今日は、JPタワー学術文化総合ミュージアム「インターメディアテク」で開催中の特別展示『石の想像界――アートとアーティファクトのはざまへ』をご紹介したいと思います。
わたしは以前から石や岩が好きで、旅行の際もその土地の石を拾ったりジオグラフィックを楽しめる場所を選んだりしています。今回「石」がテーマの展示ということでワクワクした気持ちで足を運んできました。
本展が開催されているJPタワー学術文化総合ミュージアム「インターメディアテク」は、日本郵便株式会社と東京大学総合研究博物館が協働で運営をおこなう施設。大学の研究室が関わっていることもあり、いつもの美術館とはまた違う楽しみ方ができる展示でした。それでは内容をご紹介していきます!
アートと非アートの境界とは?
本展は「石」がテーマとなっていますが、東京大学総合研究博物館の施設ということもあり、アートだけではなくサイエンスの分野からの視点も楽しめるのがとても興味深いです。

═══

• 実施する課題:
1 – 石の特別展示を紹介する抜粋のうち、「今日は、JPタワー学術文化総」から「めるのがとても興味深いです。」までの部分を一字一句そのまま書き写してもらえますか?
2 – この下に続く記録をすべて、画像は省いたうえで、一行ずつそのまま引用してもらえますか?

═══

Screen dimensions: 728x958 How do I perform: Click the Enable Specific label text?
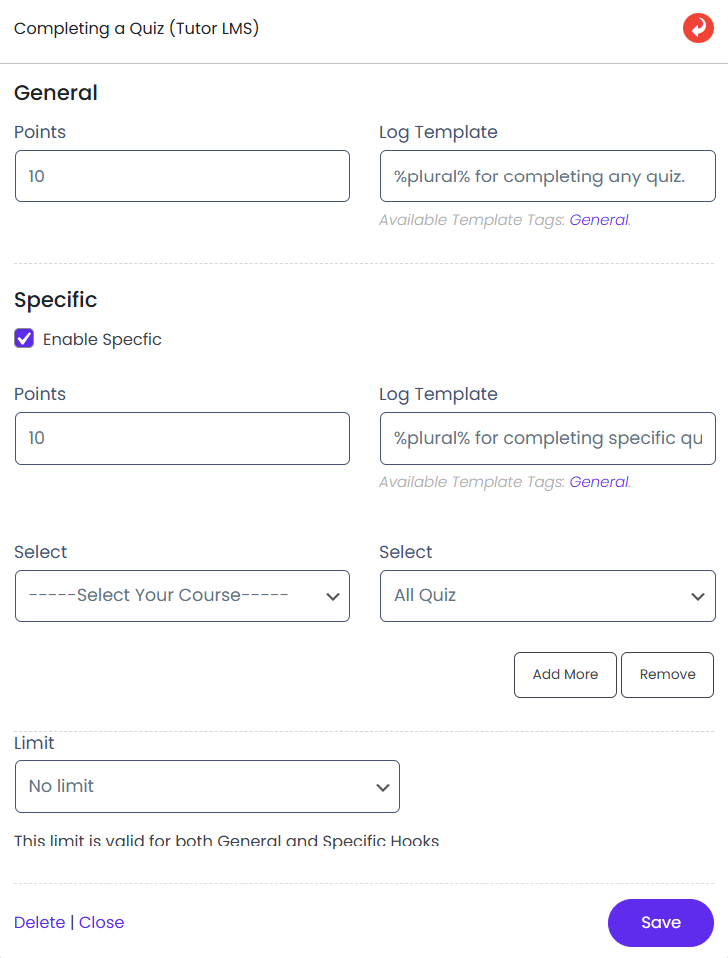coord(102,340)
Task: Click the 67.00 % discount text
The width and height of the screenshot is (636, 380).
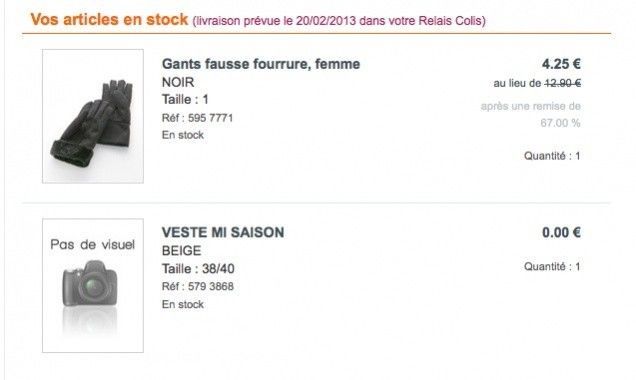Action: [x=560, y=123]
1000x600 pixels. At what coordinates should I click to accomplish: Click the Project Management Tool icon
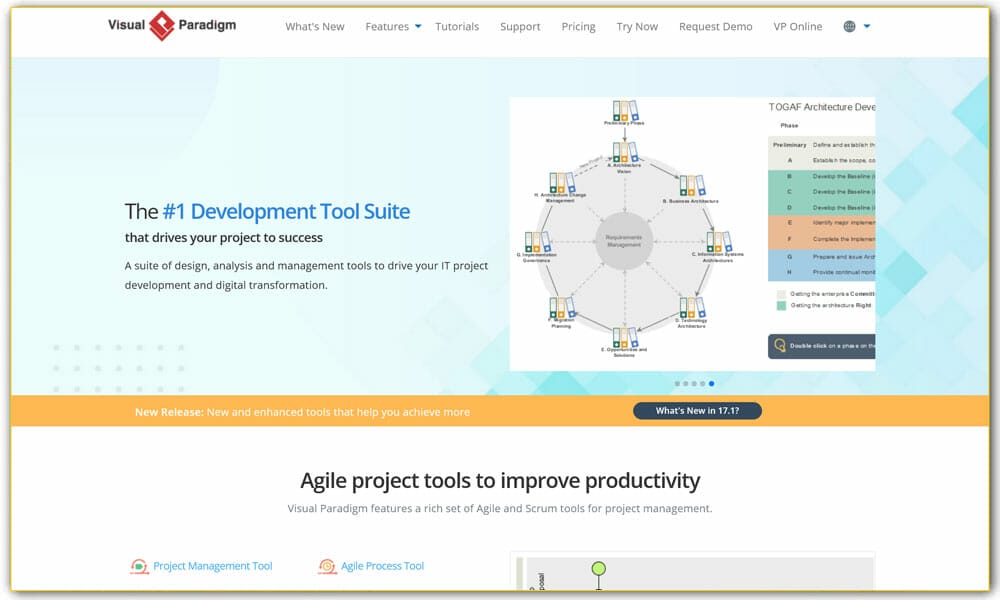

═══

• 課題の解答:
1 –
今日は、JPタワー学術文化総合ミュージアム「インターメディアテク」で開催中の特別展示『石の想像界――アートとアーティファクトのはざまへ』をご紹介したいと思います。
わたしは以前から石や岩が好きで、旅行の際もその土地の石を拾ったりジオグラフィックを楽しめる場所を選んだりしています。今回「石」がテーマの展示ということでワクワクした気持ちで足を運んできました。
本展が開催されているJPタワー学術文化総合ミュージアム「インターメディアテク」は、日本郵便株式会社と東京大学総合研究博物館が協働で運営をおこなう施設。大学の研究室が関わっていることもあり、いつもの美術館とはまた違う楽しみ方ができる展示でした。それでは内容をご紹介していきます!
アートと非アートの境界とは?
本展は「石」がテーマとなっていますが、東京大学総合研究博物館の施設ということもあり、アートだけではなくサイエンスの分野からの視点も楽しめるのがとても興味深いです。

2 –
Screen dimensions: 728x958 How do I perform: Click the Enable Specific label text?
coord(102,340)
Task: Click the 67.00 % discount text
The width and height of the screenshot is (636, 380).
Action: [x=560, y=123]
1000x600 pixels. At what coordinates should I click to accomplish: Click the Project Management Tool icon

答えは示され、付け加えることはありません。